Jakarta (Antara News) - Aksi korporasi "share swap" PT Dayamitra Telekomunikasi anak usaha PT Telekomunikasi Indonesia (Persero) Tbk (Telkom) dengan PT Tower Bersama Infrastructure (TBIG) harus melalui mekanisme RUPS.

"Transaksi share swap saham Mitratel dengan TBIG merupakan kewenangan induk usaha, karena Telkom merupakan perusahaan terbuka maka harus dilakukan melalui mekanisme RUPS," kata Ketua Masyarakat Telekomunikasi (Mastel) Kristiono di Jakarta, Jumat.

Kristiono mengatakan, Telkom tentu mempunyai mekanisme sendiri dalam menjalankan bisnisnya, ada ketentuan yang mengaturnya.
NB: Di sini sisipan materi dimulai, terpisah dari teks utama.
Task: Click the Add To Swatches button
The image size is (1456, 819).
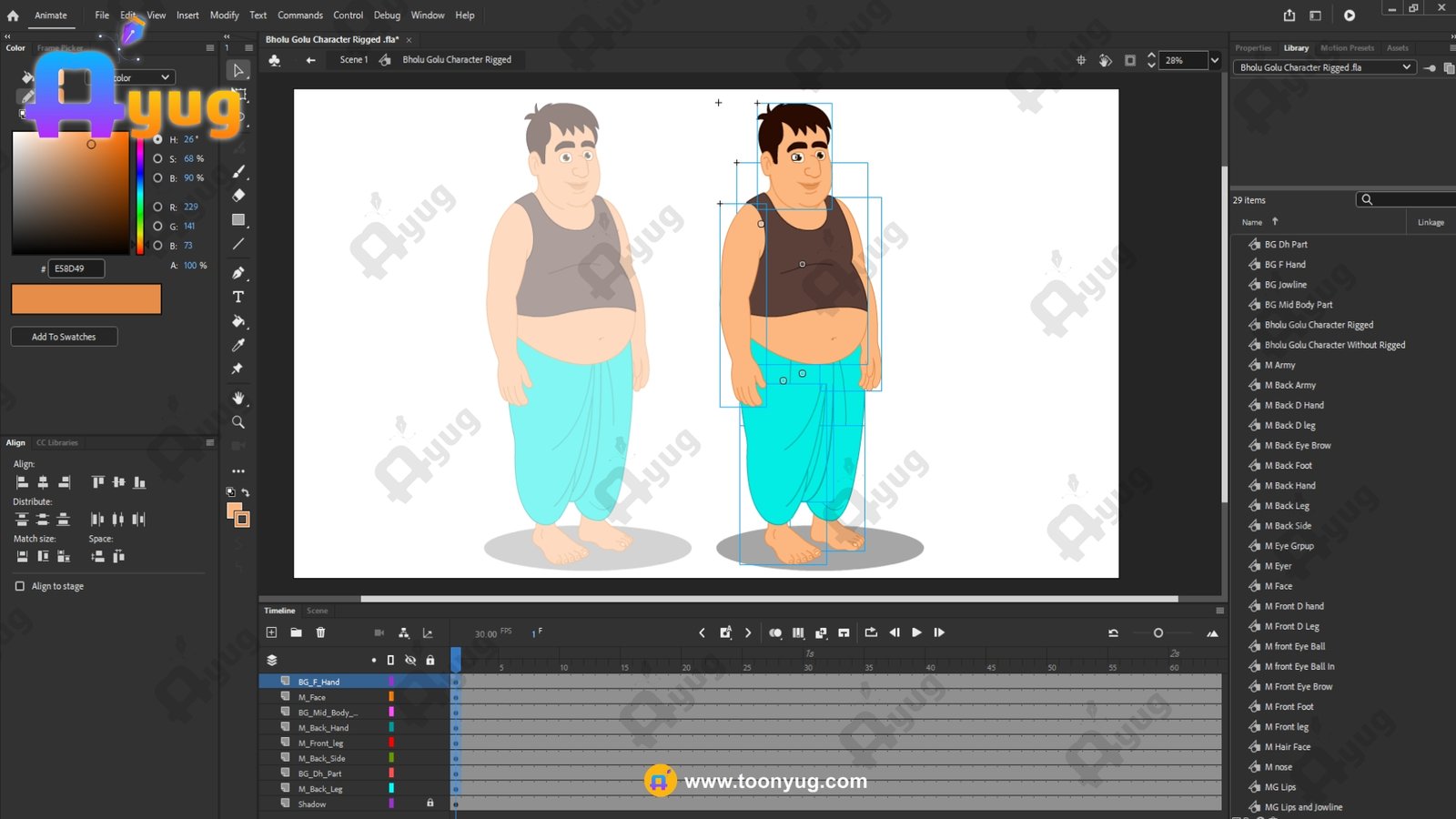Action: pyautogui.click(x=64, y=337)

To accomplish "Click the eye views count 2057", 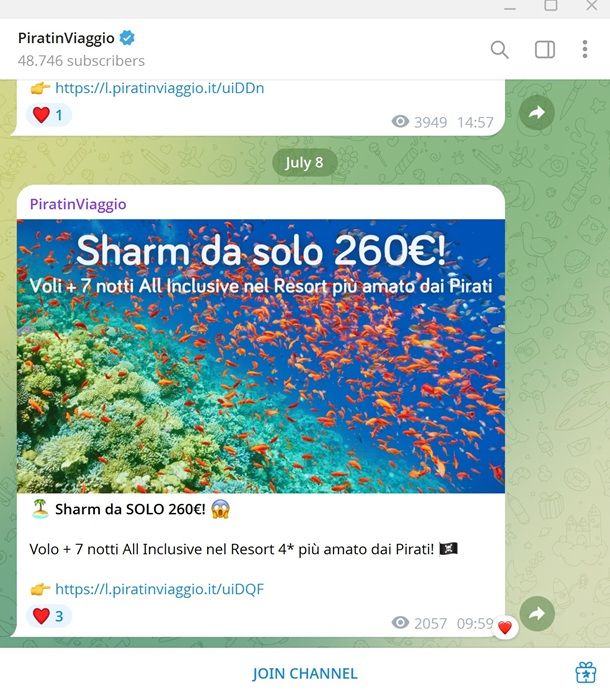I will (419, 623).
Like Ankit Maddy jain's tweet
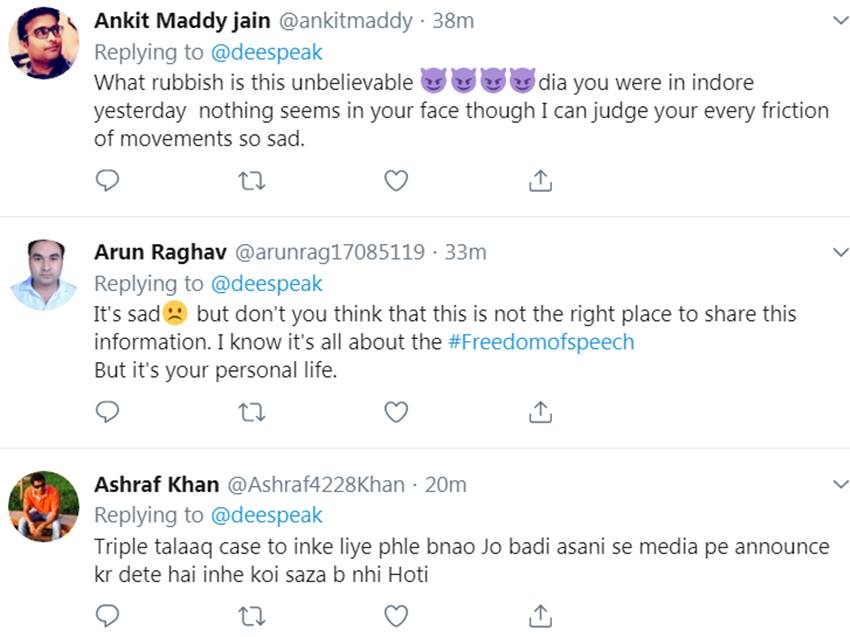The width and height of the screenshot is (850, 637). 396,180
Dan Telkom melakukan aksi korporasi tersebut tentu melalui pertimbangan yang matang, melalui proses tata kelola usaha yang baik (good corporate governance).
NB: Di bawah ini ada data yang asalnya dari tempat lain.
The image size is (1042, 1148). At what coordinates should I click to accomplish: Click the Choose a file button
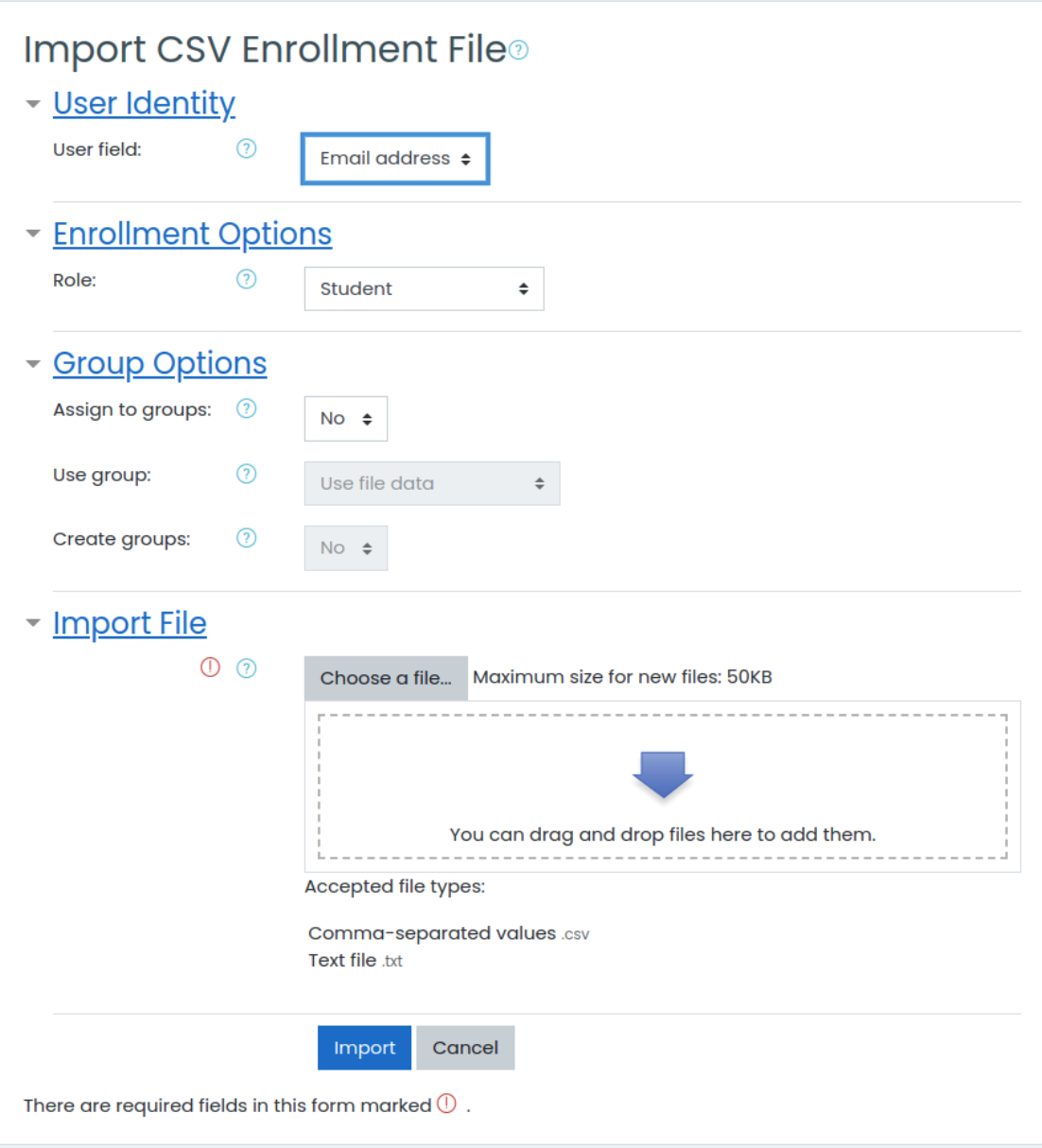pos(386,678)
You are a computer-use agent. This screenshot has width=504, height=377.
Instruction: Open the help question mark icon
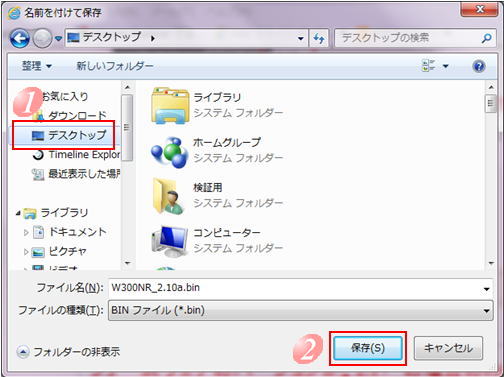(x=479, y=66)
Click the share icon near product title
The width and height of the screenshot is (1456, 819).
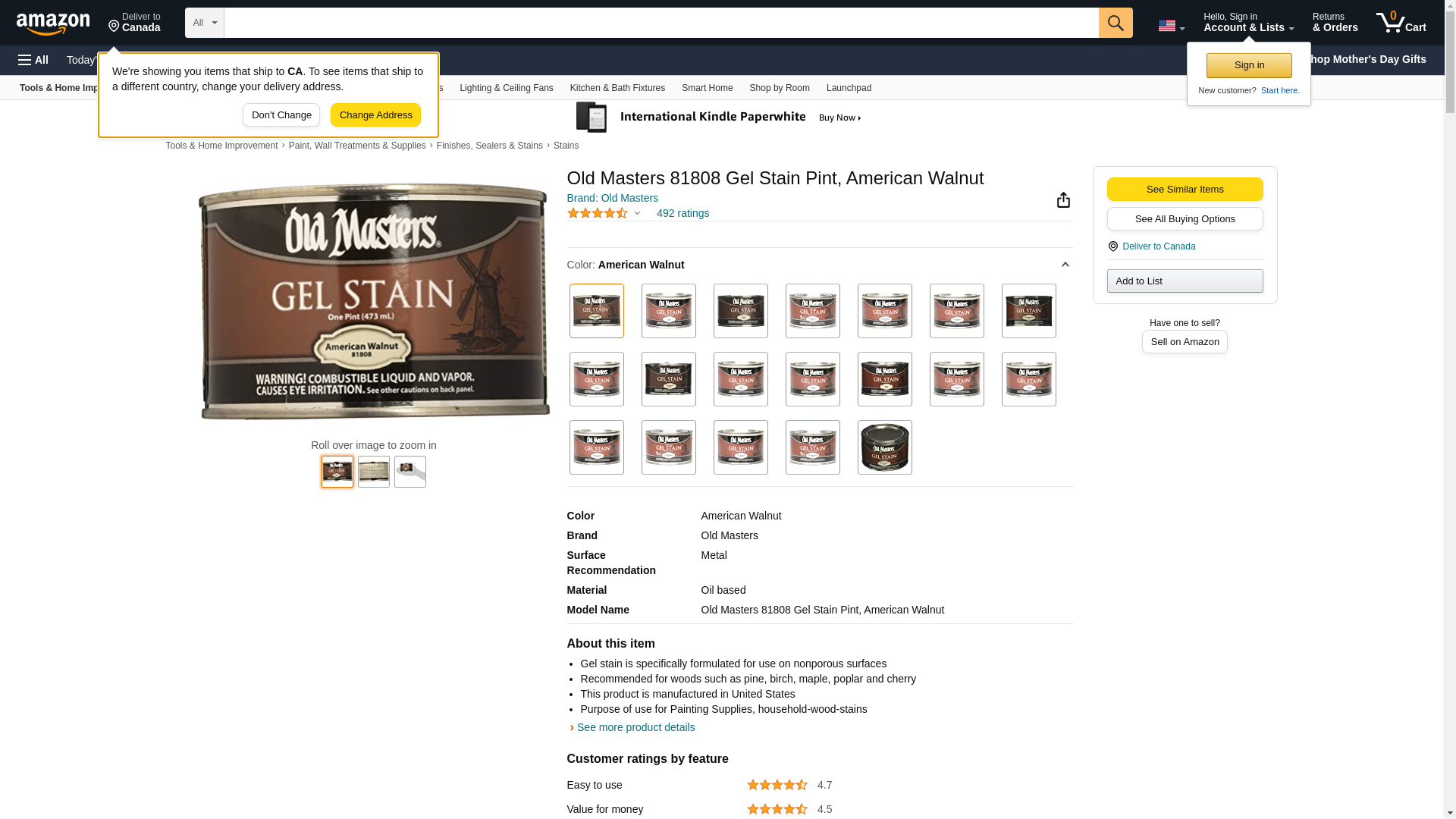coord(1063,199)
Share swap sendiri merupakan aksi korporasi membeli saham suatu perusahaan dengan menggunakan uang dari hasil penjualan kepemilikan saham di perusahaan lain.

Menteri BUMN Rini Soemarmo sebelumnya juga pernah mengatakan transaksi "share swap" saham Mitratel dengan TBIG  adalah aksi korporasi yang sepenuhnya menjadi kewenangan manajemen Telkom sebagai pemilik Mitratel.

Terkait hal tersebut, menteri BUMN memberikan kebebasan kepada Telkom untuk melakukan share swap.

"Kita harus memberikan respek terhadap proses yang telah dilakukan Telkom. Jika memang akan dilanjutkan ataupun dibatalkan, hal itu harus melalui proses bisnis yang benar. Kami percaya Telkom telah menjalankan prinsip governance dengan sangat baik," ujar Rini.

Berdasarkan hasil review Badan Pengawasan Keuangan dan Pembangunan (BPKP) Nomor: LR-5/D502/2/2015, proses share swap Mitratel sudah mengalami proses kajian aturan hukum, kajian bisnis dan potensi keuntungan keuangan Telkom.

Transaksi share swap ini otomatis meningkatkan nilai aset Mitratel pada harga tinggi, tercermin dari valuasi per menara yang dimilikinya di kisaran Rp2,8 miliar- Rp3,2 miliar, atau dengan rasio EBITDA (laba bersih sebelum pajak) diantara 13,8x-18,3x," kata analis dari Credit Lyonnaise Security Asia (CLSA), Abdullah Hasyim.

Menurut Hashim, angka valuasi tersebut lumayan tinggi mengingat Mitratel memiliki tenancy ratio yang rendah padal level 1.1x, dengan ruang potensi pertumbuhan. Jika tenancy ratio dipatok sebesar 1.7x walau memiliki 3.928 unit menara,maka EV/EBITDA drop menjadi 9.0x-12x.

Ia menilai langkah Telkom memonetisasi dengan pola swap share karena tidak bisa menggenjot tenancy ratio dalam waktu cepat.

"Bermitra dengan Tower Bersama membuat Telkom memonetisasi aset di harga premium dan menikmati keuntungan dari kepemilikan saham di Tower Bersama," ujarnya.

Dalam kajian CLSA, Mitratel memiliki pendapatan sebesar Rp1,5 triliun pada 2013, dengan nilai kontribusinya bagi Telkom hanya sekitar 2 persen. Dengan memiliki sekitar 762,5 juta lembar saham Tower Bersama nantinya diharapkan Telkom bisa memiliki keuntungan Rp6 triliun-Rp 8triliun jika transaksi tuntas dan harga saham Tower Bersama berkisar di Rp8.000-Rp10.000 per lembar.